Désormais, c'est en tant que président de Ma'ohi Nui qu'il se présente en Polynésie française et à l'étranger, et c'est au peuple ma'ohi qu'il s'adresse dans ses discours. Un choix qui s'apparente à de la provocation : le message passé à l'Etat français est sans équivoque. Faut-il pour autant y voir du racisme, de la xénophobie envers les "non-ma'ohi", popa’a, chinois, et toutes les autres ethnies qui composent la Polynésie française, comme s'en inquiète le mouvement des jeunes UMP en Polynésie dans un communiqué ?

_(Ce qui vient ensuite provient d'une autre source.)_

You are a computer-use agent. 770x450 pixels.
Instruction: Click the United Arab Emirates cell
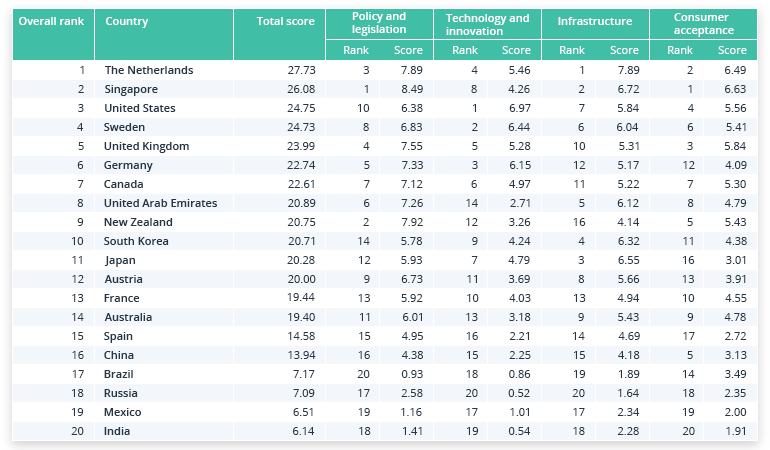pyautogui.click(x=160, y=203)
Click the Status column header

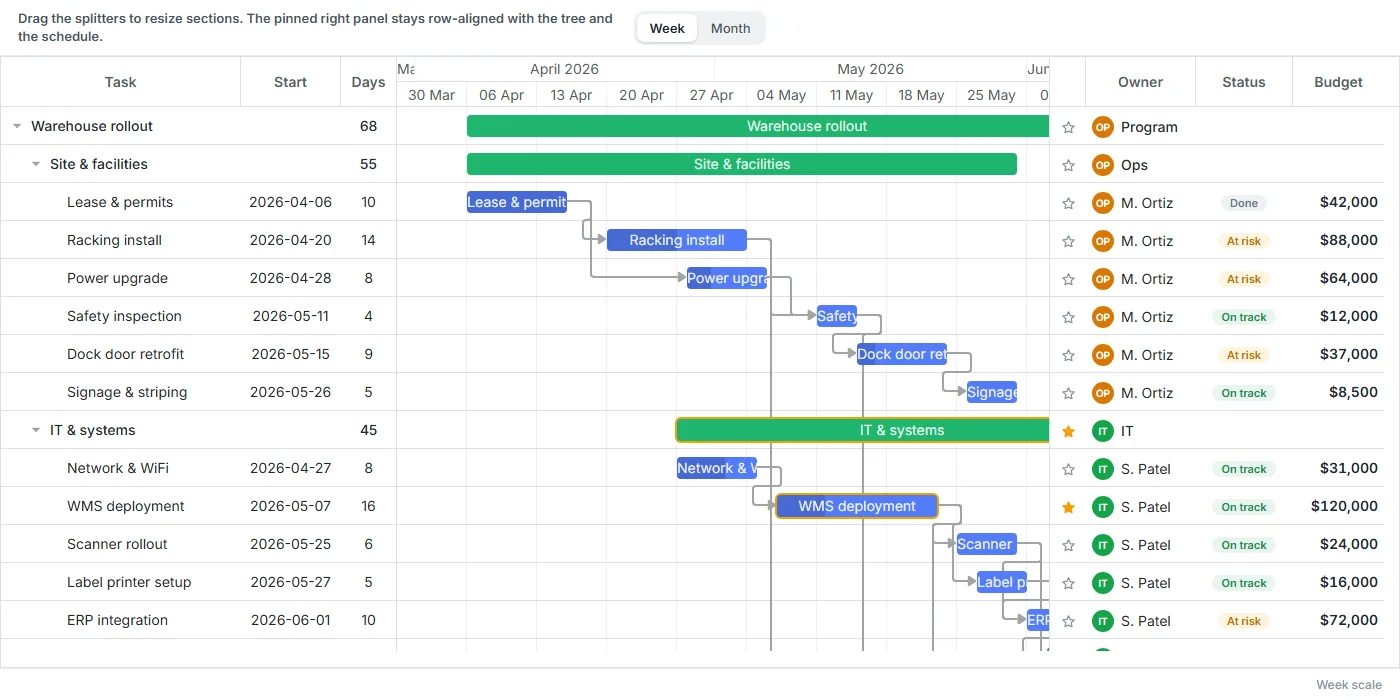coord(1244,82)
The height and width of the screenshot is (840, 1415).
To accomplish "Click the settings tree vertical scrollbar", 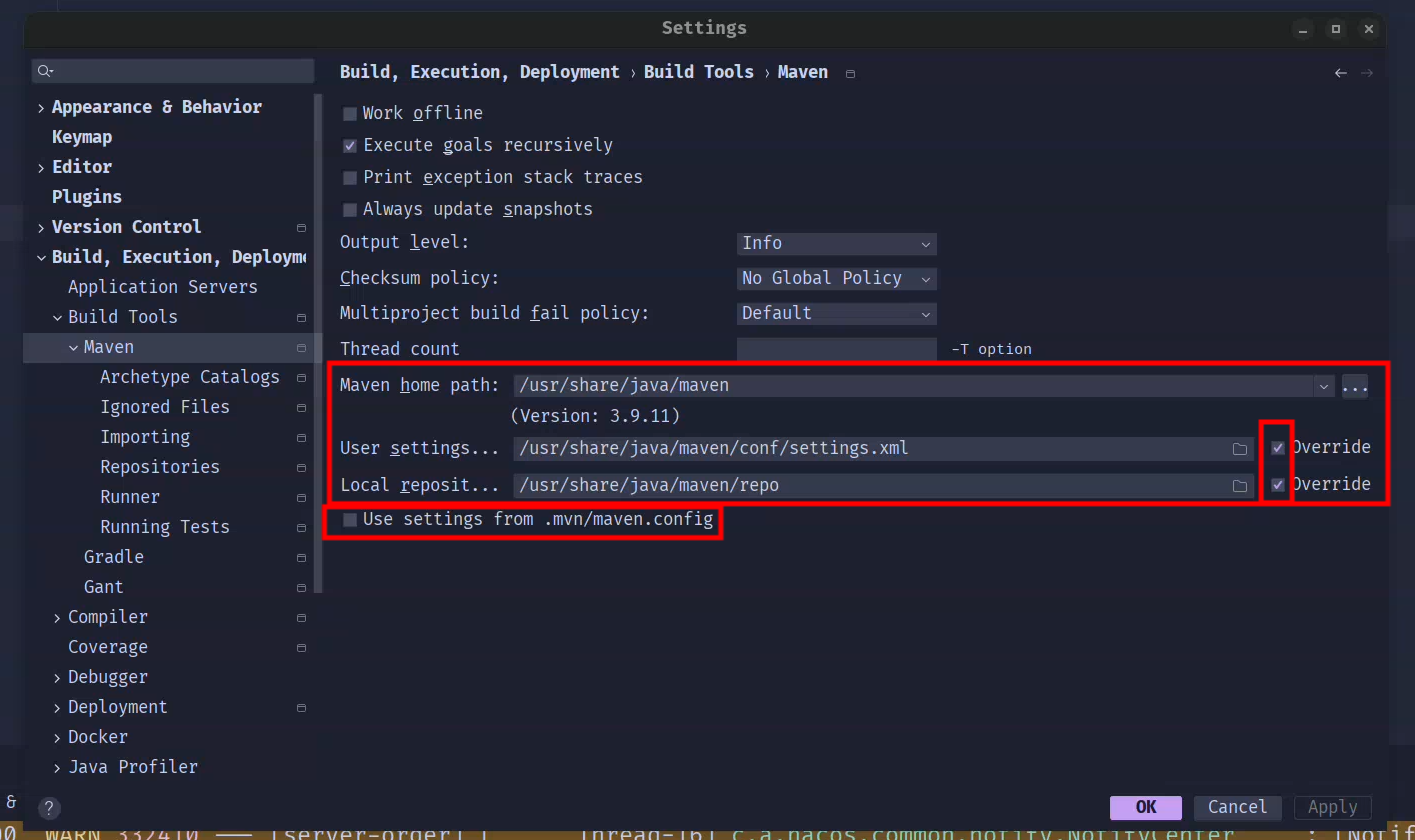I will [x=318, y=340].
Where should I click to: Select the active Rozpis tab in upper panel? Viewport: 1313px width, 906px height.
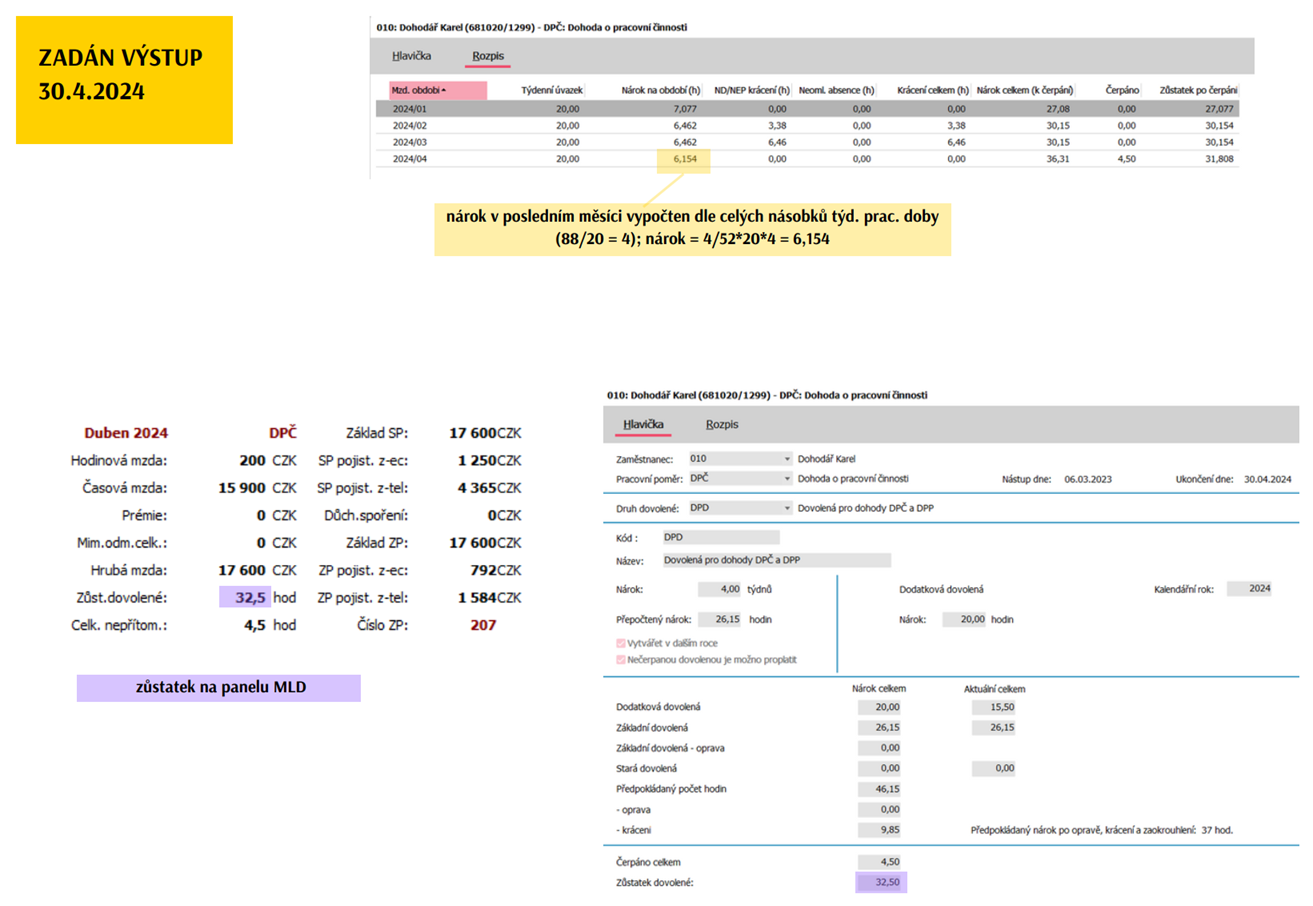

Ce n'est pas l'analyse qu'en fait Bruno Saura, auteur de Tahiti Ma’ohi, culture, identité, religion et nationalisme en Polynésie française (publié Au Vent des îles) qui a longuement étudié la genèse de l' "idéologie maohi". "Oscar Temaru a toujours dit qu'il y avait des Ma'ohi de naissance et des Ma'ohi d'adoption, ce n'est pas quelqu'un qui fonctionne en terme d'exclusion raciale" estime l’anthropologue, qui affirme que le nom "Polynésie française", en revanche, peut être excluant : "n’oublions pas que chez beaucoup de Polynésiens, l’identité française n’est toujours pas bien acceptée" estime Bruno Saura.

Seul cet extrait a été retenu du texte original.